** TASK INPUTS follows **

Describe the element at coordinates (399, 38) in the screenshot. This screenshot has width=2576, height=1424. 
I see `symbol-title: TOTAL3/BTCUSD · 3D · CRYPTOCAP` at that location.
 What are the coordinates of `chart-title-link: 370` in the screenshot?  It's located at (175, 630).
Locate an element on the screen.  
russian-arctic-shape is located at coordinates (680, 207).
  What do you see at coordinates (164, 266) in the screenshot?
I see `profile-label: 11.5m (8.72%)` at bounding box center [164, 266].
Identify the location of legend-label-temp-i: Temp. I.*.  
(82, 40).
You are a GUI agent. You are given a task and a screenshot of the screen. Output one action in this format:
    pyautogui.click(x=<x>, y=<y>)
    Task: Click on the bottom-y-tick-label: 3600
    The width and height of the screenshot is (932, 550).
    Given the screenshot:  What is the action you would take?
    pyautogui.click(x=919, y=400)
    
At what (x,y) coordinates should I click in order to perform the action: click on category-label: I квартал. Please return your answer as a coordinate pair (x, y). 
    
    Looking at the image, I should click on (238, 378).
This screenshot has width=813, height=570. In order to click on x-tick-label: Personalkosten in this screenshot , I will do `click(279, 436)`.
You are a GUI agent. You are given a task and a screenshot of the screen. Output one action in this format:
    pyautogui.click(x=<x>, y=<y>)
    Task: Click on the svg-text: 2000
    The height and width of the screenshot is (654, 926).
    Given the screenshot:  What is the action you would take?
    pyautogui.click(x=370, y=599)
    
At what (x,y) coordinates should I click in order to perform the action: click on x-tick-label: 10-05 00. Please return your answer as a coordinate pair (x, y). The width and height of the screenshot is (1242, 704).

** End of TASK INPUTS **

* YOUR TASK: Please repeat word for word the lines of the items between the one holding "Locate an element on the screen." and the one holding "This screenshot has width=813, height=570.", inclusive.

* WRITTEN ANSWER:
Locate an element on the screen.  
russian-arctic-shape is located at coordinates (680, 207).
  What do you see at coordinates (164, 266) in the screenshot?
I see `profile-label: 11.5m (8.72%)` at bounding box center [164, 266].
Identify the location of legend-label-temp-i: Temp. I.*.  
(82, 40).
You are a GUI agent. You are given a task and a screenshot of the screen. Output one action in this format:
    pyautogui.click(x=<x>, y=<y>)
    Task: Click on the bottom-y-tick-label: 3600
    The width and height of the screenshot is (932, 550).
    Given the screenshot:  What is the action you would take?
    pyautogui.click(x=919, y=400)
    
At what (x,y) coordinates should I click in order to perform the action: click on category-label: I квартал. Please return your answer as a coordinate pair (x, y). 
    
    Looking at the image, I should click on (238, 378).
This screenshot has width=813, height=570. In order to click on x-tick-label: Personalkosten in this screenshot , I will do `click(279, 436)`.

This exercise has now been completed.